Feto terá indenização por tortura na ditadura
Correio Braziliense - 09 de fevereiro
Por ter sido considerado torturado durante o regime militar, ainda na barriga da mãe, João Carlos de Almeida Grabois, filho da ex-guerrilheira Criméia Grabois, pode ser indenizado, na próxima terça-feira, no valor máximo R$ 39 mil a ser pago pela Comissão de Ex-Presos Políticos de São Paulo. Em 2004, a comissão já havia reconhecido o feto como preso político e vítima dos torturadores.

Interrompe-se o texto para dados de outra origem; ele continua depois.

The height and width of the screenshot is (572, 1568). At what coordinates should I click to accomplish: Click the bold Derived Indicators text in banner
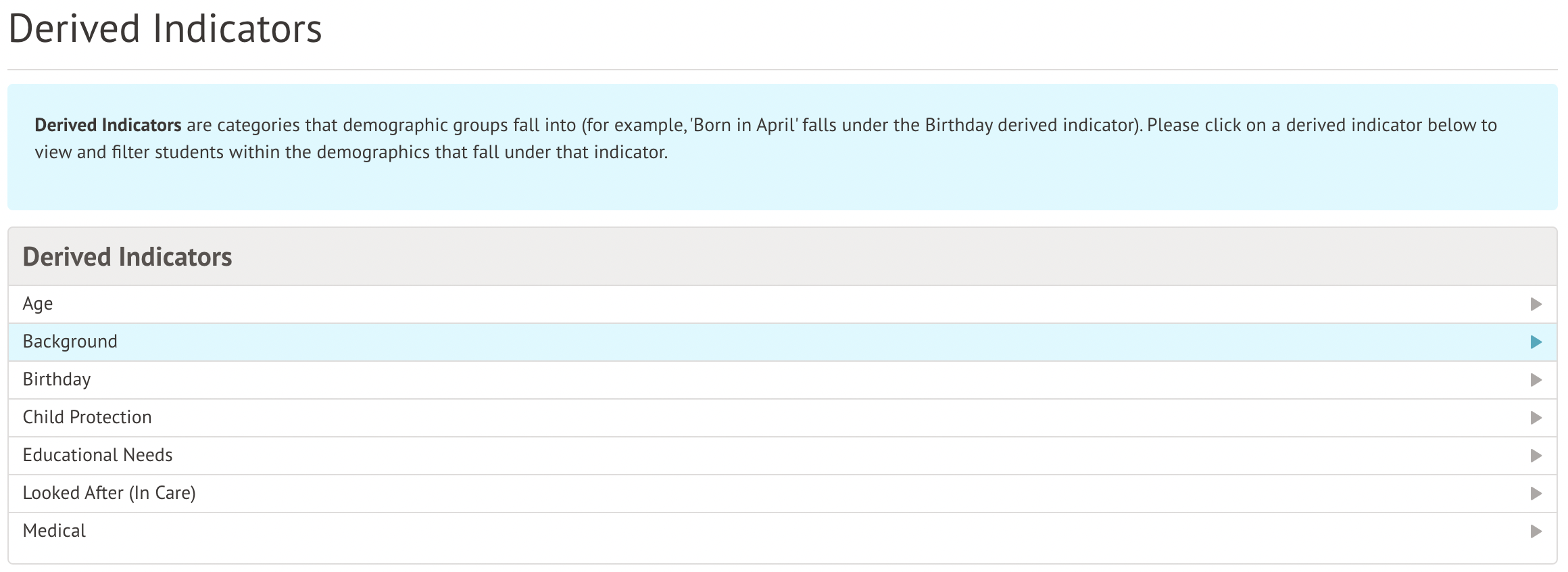[x=108, y=126]
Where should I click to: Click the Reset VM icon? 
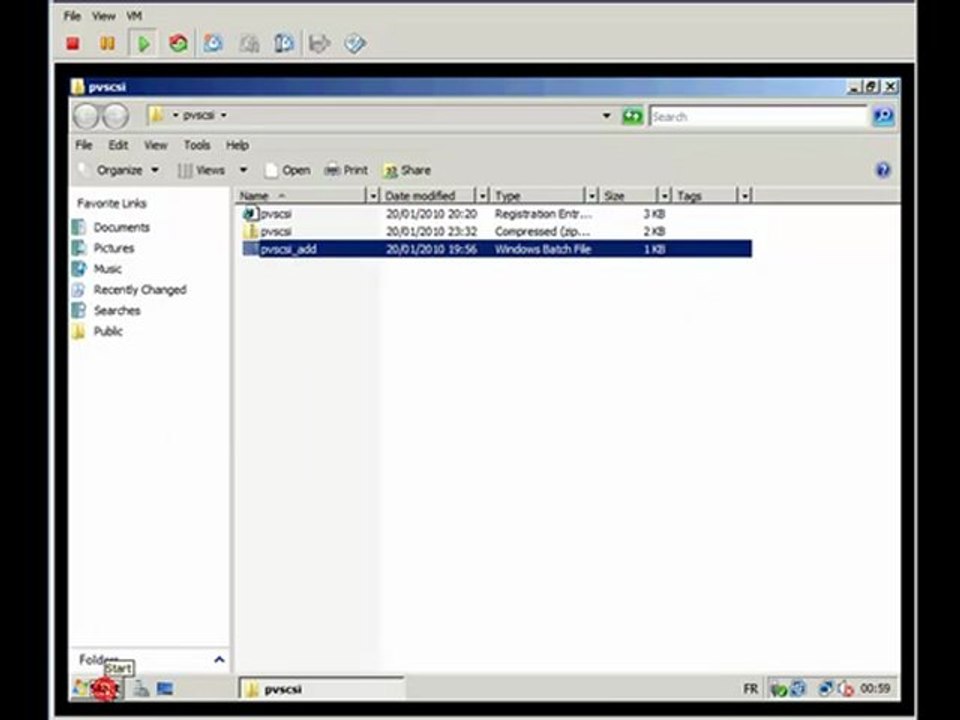tap(178, 43)
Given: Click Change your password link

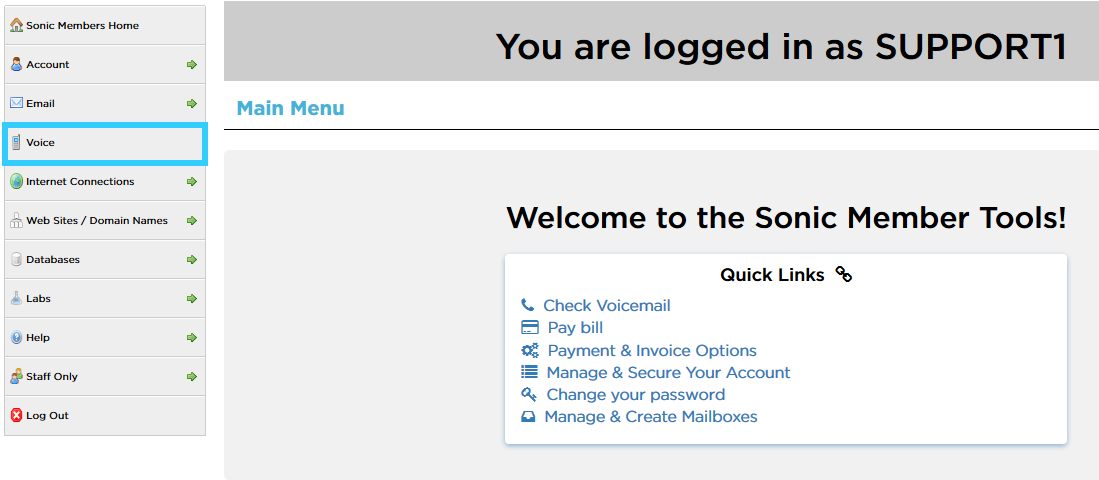Looking at the screenshot, I should click(x=621, y=394).
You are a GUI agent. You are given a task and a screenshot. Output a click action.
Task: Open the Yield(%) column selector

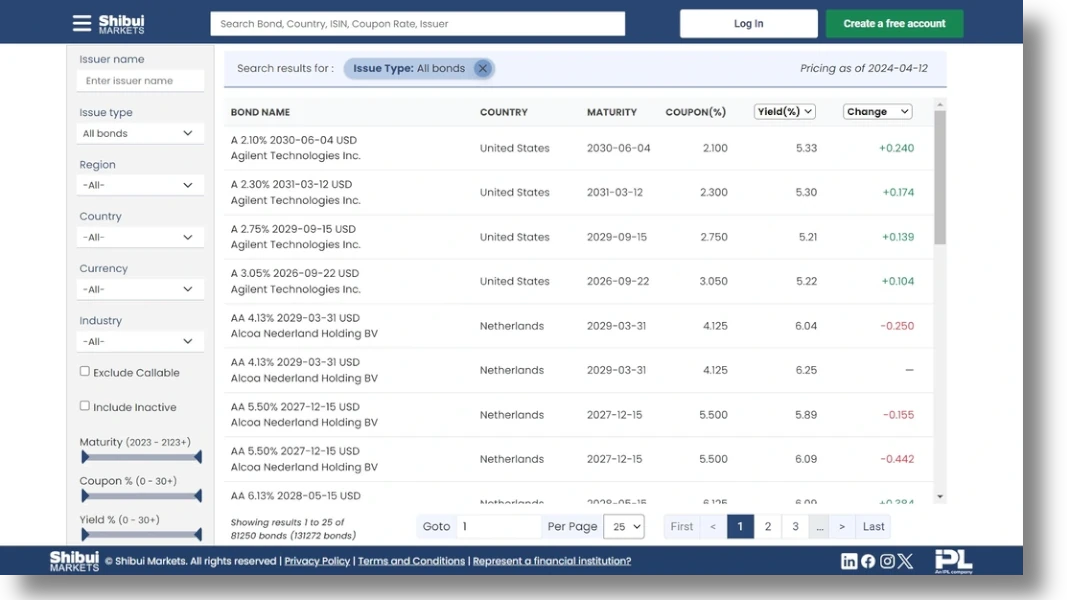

Grávida de sete meses quando foi presa e levada para o DOI-Codi, Criméia foi torturada com choques e espancamento. O bebê nasceu com afundamento no peito, segundo a família. “Ele foi perseguido antes de nascer. Pagou pela trajetória política do avô, da mãe e do pai, que tinham o sobrenome Grabois”, disse a tia de João Carlos, Amélia Telles. João Carlos recorreu da primeira sentença, que determinava o valor mínimo para este tipo de indenização, que é de R$ 22 mil.
Críticas
Representante das Forças Armadas na Comissão de Mortos e Desaparecidos Políticos do governo federal, o coronel da reserva João Batista Fagundes rebateu as declarações do secretário de Direitos Humanos do governo, Paulo de Tarso Vannuchi, que anteontem defendeu punição aos militares que torturaram militantes políticos durante a ditadura. Para o coronel, não cabe interpretação da Lei da Anistia, que, no seu entendimento, preconiza o completo esquecimento. “A Lei da Anistia veio para dizer que os fatos anteriores a ela simplesmente não existiram. É o completo esquecimento. É ampla, geral e irrestrita”, disse o coronel Fagundes.
Paulo Vannuchi saiu em defesa da ação movida pela família dos ex-militantes políticos César e Maria Amélia Teles para que o coronel reformado Carlos Alberto Brilhante Ustra seja considerado oficialmente um torturador. O coronel Fagundes discorda. “A anistia é para os dois lados. Não se pode considerar a lei apenas para um lado. E esse pessoal da esquerda participou de assalto a mão armada. Foram anistiados. E alguns foram até contemplados com indenizações”, disse.
O coronel Fagundes afirmou que é hora de esquecer de vez o passado. “Se ficarmos remoendo esses fatos a vida toda, não vamos pacificar nunca a família brasileira. É preciso lembrar que a Constituição garantia às Forças Armadas um poder de polícia e de ser responsável pela segurança nacional”, disse. O Comando do Exército preferiu não se manifestar sobre as declarações do secretário de Direitos Humanos.